Il complesso motivo, nella sola parte in cui deduce la violazione di legge, è fondato.

In tema di TARSU questa Corte ha già avuto occasione di chiarire con riguardo all'art. 62, comma 3, d.lgs. 15 novembre 1993 n. 507 - secondo cui «nella determinazione della superficie tassabile non si tiene conto di quella parte di essa ove per specifiche caratteristiche strutturali e per destinazione si formano, di regola, rifiuti speciali» - che soltanto dovesse incombere all'impresa contribuente l'onere di fornire all'amministrazione comunale i dati relativi all'esistenza ed alla delimitazione delle aree che producendo di regola rifiuti speciali non concorrevano alla quantificazione della complessiva superficie imponibile (Cass. sez. trib. n. 15083 del 2004; Cass. sez. trib. n. 4766 del 2004). Ora, come di nuovo questa Corte ha già avuto modo di dire, l’appena veduta regola deve ritenersi applicabile anche alla TIA. E ciò sia a causa della riconosciuta natura di mera variante TARSU della stessa TIA, della quale quest’ultima mantiene infatti identica natura tributaria (Corte cost. n. 64 del 2010; Corte cost. n. 300 del 2009; Corte cost. n. 238 del 2009; Cass. sez. un, n. 5078 del 2016; Cass. sez. un. n. 23114 del 2015; Cass. sez. n. 25929 del 2011, Cass. sez. un. 14903 del 2010). E sia principalmente perché l’art. 49, comma 3 e 14, d.lgs. n. 22 cit. - laddove stabilisce che «la tariffa deve essere applicata nei confronti di chiunque occupi oppure conduca locali, o aree scoperte ad uso privato non costituenti accessorio o pertinenza dei locali medesimi, a qualsiasi uso adibiti, esistenti nelle zone del territorio comunale», salva l'applicazione sulla stessa di un «coefficiente di riduzione proporzionale alle quantità di rifiuti assimilati che il produttore dimostri di aver avviato al recupero mediante attestazione rilasciata dal soggetto che effettua l’attività di recupero dei rifiuti stessi» - chiaramente presuppone l’assoggettamento a TIA dei soli rifiuti urbani e salvo il diritto ad una riduzione della stessa in caso di produzione di rifiuti assimilati «smaltiti in proprio». Cosicché l'impugnata sentenza, che pur ha accertato che nelle superfici in discussione la contribuente produceva «rifiuti speciali, ancorché non assimilabili», ha erroneamente statuito atteso che per le ridette superfici la contribuente non era invece tenuta a versare la parte variabile della TIA (Cass. sez. trib. n. 5829 del 2012; Cass. sez. trib. 3756 del 2012).

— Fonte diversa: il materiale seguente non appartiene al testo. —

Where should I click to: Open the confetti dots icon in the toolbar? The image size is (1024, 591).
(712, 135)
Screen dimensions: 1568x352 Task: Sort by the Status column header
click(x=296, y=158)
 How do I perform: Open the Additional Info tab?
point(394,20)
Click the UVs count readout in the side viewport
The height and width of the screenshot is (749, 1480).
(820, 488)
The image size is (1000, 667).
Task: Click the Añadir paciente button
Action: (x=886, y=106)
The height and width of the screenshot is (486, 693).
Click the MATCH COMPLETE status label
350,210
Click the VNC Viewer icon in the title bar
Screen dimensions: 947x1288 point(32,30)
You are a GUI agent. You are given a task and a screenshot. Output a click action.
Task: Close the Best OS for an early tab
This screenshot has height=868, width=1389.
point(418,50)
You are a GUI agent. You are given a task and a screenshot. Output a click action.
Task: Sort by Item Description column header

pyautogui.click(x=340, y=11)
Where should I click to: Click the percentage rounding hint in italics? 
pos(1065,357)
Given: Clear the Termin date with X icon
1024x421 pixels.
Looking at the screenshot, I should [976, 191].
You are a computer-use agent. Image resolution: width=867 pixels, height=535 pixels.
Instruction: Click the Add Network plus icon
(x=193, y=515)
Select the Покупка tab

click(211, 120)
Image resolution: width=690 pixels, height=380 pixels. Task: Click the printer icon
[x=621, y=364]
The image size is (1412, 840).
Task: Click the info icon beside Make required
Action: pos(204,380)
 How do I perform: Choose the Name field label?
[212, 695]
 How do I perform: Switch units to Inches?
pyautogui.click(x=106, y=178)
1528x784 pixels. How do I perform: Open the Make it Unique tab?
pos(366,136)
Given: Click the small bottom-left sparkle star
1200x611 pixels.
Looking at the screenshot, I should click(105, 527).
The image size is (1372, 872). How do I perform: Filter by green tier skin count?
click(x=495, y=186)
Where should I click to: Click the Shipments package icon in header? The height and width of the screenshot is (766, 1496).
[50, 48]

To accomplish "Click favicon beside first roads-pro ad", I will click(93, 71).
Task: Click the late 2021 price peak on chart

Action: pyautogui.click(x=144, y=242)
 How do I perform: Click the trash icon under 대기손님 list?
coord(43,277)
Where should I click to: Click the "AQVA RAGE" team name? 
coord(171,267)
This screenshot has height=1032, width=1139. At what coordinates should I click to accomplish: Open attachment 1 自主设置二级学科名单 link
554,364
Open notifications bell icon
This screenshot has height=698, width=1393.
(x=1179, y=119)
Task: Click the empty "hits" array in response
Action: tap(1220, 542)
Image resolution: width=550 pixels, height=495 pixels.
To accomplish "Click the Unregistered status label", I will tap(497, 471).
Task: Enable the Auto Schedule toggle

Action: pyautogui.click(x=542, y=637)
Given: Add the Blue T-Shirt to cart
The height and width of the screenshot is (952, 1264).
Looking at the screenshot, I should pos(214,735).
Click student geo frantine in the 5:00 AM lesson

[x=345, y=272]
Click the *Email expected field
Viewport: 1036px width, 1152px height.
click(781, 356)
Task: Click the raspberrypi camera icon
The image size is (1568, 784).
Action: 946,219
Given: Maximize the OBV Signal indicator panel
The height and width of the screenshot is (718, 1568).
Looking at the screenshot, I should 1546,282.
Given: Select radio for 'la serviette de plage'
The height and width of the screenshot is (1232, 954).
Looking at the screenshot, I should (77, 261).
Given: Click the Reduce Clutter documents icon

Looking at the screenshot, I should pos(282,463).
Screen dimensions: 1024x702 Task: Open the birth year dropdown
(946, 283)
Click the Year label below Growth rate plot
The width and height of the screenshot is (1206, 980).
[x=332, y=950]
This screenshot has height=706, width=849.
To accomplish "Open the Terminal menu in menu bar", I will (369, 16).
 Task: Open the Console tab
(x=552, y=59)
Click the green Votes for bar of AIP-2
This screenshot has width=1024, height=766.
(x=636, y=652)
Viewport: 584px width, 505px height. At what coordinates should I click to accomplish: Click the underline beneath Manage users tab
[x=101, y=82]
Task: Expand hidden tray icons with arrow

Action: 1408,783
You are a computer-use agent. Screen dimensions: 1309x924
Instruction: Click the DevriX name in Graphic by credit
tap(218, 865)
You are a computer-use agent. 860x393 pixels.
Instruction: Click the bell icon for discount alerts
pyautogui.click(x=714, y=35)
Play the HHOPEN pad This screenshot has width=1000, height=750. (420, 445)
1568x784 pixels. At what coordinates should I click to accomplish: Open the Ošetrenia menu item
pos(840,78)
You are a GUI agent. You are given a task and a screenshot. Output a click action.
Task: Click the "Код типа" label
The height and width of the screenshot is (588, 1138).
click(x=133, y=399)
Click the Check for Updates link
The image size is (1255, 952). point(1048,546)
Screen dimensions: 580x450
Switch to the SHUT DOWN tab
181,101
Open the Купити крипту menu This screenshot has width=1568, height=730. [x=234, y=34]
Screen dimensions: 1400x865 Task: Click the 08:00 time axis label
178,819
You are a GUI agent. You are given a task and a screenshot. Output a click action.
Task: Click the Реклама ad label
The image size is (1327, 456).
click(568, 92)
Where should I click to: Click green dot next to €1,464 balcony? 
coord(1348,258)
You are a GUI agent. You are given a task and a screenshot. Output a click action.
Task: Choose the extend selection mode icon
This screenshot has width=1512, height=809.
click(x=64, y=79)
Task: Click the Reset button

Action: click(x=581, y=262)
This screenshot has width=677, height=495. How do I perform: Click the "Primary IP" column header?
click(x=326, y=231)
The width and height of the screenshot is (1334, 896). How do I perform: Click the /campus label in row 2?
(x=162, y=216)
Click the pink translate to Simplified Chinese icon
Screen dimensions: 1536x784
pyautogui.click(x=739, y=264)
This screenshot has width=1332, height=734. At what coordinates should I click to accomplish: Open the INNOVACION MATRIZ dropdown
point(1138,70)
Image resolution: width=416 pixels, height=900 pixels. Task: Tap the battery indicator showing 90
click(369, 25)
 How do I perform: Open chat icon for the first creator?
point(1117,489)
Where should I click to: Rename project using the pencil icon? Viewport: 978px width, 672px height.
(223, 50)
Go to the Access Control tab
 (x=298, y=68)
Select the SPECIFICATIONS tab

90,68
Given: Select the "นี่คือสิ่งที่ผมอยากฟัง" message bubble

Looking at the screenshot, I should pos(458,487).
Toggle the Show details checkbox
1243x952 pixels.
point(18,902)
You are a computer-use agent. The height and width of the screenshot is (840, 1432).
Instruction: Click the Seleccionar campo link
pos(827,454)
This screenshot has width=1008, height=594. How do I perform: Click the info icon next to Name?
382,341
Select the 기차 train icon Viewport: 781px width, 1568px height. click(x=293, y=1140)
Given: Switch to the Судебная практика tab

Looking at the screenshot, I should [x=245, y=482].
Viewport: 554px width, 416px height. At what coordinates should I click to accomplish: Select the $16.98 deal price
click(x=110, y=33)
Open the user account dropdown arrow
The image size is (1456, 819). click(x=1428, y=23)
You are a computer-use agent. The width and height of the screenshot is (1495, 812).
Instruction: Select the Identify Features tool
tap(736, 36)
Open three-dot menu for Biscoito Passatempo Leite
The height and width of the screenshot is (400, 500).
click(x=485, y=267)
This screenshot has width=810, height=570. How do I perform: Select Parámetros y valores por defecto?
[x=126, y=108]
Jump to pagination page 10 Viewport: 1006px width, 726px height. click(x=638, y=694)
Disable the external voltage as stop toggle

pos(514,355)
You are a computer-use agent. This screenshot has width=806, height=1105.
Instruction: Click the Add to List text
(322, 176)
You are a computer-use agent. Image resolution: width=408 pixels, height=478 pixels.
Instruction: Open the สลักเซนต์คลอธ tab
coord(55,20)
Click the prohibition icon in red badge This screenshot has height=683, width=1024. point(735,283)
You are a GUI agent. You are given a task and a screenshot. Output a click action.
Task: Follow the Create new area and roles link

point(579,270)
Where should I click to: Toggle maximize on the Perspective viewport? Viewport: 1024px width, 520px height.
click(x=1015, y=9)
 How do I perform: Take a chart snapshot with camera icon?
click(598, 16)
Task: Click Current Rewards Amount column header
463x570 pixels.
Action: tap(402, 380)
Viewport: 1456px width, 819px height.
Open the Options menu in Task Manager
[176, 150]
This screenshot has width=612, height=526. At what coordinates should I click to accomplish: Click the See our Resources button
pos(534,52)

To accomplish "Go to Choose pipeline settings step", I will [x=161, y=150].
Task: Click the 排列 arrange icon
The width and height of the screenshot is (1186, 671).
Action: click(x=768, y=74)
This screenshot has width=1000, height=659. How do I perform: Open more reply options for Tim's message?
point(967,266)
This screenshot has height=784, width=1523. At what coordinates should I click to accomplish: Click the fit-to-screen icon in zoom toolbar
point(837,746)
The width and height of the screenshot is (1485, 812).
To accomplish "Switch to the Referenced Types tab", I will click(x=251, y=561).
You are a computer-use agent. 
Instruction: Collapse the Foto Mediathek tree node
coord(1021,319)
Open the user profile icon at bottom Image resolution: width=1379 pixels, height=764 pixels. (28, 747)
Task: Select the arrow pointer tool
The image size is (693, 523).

Con il controricorso il gestore - oltre che a resistere all’avversario gravame - ha anche chiesto che l’impugnata sentenza venga cassata nella parte in cui quest’ultima ha statuito l’ammissibilità dell’originario ricorso della contribuente avverso la fattura TIA. Ma quella che nella sostanza è un’impugnazione della sentenza della CTR, deve essere dichiarata inammissibile per non essere stata proposta nel rispetto delle forme del ricorso incidentale.

Non essendo necessari ulteriori accertamenti, la controversia deve essere decisa nel merito con l’accoglimento del ricorso della contribuente.

Nel recente consolidarsi del richiamato orientamento, debbono farsi consistere le ragioni che inducono la Corte a compensare integralmente le spese.

 

P.Q.M.

 

Accoglie il ricorso, cassa l’impugnata sentenza e decidendo nel merito accoglie l’originario ricorso della contribuente; compensa integralmente le spese di ogni fase e grado.